Mark Kac (1914–1984, pronounced "Kats") was a Polish-American mathematician and one of the great popularisers of probability. Warm, witty and famous for his lecturing, he had a knack for asking questions so simple and vivid that they became instantly famous — like "Can you hear the shape of a drum?"

Why it mattered

Kac spotted a stunning bridge between two worlds that seem to have nothing to do with each other: the deterministic differential equations of physics, and the random wandering of particles. Team up with the physicist Richard Feynman and you get the Feynman–Kac formula, which rewrites the solution of a PDE as an average over random paths:

u(x, t) = \mathbb{E}\!\left[\, \phi(X_T) \;\middle|\; X_t = x \,\right].

In finance, this is exactly why an option's price can be found by simulating thousands of random market scenarios and simply taking the average payoff.
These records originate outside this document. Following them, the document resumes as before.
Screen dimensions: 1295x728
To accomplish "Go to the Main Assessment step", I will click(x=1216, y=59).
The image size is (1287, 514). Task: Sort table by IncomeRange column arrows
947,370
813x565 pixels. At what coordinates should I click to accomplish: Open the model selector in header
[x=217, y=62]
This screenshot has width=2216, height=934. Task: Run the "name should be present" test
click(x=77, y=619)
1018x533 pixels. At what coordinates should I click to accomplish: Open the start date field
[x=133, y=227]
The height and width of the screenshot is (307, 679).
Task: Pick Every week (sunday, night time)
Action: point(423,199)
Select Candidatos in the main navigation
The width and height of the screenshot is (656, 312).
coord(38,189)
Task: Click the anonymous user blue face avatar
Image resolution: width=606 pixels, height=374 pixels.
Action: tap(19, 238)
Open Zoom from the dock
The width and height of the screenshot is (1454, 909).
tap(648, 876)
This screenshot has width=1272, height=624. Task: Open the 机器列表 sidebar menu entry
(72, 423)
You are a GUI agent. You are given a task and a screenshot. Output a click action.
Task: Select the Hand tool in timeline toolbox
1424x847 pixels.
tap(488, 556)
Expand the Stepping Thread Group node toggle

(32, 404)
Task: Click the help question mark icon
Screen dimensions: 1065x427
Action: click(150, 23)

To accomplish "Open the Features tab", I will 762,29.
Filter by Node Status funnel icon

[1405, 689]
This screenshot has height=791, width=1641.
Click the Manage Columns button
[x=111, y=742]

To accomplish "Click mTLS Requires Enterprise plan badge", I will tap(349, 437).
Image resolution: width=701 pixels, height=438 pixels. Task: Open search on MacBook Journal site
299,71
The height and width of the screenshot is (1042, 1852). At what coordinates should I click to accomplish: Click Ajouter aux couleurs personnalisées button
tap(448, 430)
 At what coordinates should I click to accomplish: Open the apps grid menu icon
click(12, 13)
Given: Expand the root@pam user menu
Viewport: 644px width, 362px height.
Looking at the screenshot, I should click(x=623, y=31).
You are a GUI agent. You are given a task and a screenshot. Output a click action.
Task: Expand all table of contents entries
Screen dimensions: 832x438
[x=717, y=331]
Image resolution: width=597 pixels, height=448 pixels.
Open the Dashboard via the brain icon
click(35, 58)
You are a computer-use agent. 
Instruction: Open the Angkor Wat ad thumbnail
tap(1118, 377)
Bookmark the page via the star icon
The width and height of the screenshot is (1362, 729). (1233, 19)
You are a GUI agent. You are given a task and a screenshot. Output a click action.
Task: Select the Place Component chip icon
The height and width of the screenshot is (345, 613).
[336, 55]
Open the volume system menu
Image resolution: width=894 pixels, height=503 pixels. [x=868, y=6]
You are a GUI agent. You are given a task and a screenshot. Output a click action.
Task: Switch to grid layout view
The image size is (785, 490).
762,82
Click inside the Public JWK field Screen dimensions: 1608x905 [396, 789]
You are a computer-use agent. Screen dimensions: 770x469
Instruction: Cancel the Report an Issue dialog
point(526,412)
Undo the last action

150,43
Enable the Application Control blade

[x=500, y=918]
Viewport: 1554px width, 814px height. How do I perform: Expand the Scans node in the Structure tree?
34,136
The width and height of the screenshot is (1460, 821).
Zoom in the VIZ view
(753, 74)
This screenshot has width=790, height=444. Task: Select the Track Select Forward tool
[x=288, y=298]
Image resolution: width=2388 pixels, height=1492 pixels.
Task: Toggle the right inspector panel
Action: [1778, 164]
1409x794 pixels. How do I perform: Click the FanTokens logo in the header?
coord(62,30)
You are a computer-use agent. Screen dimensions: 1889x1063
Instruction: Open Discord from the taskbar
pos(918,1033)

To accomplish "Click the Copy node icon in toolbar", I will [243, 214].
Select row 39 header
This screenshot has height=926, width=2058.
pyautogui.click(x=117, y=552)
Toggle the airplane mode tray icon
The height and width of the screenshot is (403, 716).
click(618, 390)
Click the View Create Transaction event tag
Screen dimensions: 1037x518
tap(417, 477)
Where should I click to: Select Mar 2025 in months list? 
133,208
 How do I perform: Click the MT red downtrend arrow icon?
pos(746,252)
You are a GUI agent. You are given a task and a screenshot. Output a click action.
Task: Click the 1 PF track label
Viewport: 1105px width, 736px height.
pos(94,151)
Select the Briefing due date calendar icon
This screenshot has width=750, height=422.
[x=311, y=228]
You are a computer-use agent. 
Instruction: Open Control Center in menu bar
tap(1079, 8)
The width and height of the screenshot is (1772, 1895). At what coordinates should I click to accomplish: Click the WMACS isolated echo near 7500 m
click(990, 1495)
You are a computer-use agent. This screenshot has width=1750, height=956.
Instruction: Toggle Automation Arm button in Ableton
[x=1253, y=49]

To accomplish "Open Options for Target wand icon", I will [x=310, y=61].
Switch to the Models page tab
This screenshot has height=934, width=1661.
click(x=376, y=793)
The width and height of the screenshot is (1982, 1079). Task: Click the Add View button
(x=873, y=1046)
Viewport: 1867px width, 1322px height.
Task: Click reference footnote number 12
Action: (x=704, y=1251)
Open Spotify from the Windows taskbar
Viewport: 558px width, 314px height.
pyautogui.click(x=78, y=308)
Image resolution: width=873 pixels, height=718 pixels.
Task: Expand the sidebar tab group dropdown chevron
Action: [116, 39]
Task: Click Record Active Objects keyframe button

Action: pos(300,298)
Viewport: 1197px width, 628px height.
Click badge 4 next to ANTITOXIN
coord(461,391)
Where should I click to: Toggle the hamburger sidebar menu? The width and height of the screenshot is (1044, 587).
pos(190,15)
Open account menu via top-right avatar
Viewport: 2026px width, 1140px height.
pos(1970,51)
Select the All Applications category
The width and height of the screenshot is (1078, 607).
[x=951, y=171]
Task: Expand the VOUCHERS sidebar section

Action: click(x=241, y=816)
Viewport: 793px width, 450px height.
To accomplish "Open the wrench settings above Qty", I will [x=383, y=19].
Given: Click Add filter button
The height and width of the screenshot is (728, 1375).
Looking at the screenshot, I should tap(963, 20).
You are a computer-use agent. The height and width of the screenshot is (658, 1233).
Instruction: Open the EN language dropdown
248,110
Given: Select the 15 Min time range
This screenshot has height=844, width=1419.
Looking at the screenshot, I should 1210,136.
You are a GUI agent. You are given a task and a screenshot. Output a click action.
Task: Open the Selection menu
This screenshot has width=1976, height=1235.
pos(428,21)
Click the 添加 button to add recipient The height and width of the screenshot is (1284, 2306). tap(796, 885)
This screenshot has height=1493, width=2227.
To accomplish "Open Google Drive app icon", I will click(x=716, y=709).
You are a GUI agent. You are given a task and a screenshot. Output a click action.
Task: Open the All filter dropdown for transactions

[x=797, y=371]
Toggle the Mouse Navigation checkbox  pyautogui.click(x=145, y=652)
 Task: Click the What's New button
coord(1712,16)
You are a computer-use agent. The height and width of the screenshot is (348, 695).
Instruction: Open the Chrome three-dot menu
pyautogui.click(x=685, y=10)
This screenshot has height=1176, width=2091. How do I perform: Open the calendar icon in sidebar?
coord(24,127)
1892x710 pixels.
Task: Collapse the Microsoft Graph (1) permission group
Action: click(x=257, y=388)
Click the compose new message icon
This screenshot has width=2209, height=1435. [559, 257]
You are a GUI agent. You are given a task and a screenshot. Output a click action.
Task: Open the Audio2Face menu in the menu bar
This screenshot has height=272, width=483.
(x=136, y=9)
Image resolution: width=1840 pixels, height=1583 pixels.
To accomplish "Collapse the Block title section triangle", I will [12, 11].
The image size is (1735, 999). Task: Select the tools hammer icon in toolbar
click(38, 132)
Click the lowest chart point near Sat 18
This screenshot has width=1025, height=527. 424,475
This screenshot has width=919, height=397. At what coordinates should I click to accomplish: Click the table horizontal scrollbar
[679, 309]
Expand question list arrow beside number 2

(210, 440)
The story goes that Kac was in the audience at a seminar where Feynman described his new "sum over paths" way of thinking about quantum mechanics. Kac, sitting there as a probabilist, realised with a jolt that Feynman was unknowingly describing something very close to a tool he already knew from random walks. He put the two ideas together — and so a physicist and a probabilist who approached the world from opposite ends ended up sharing a single, elegant formula that neither could have written alone.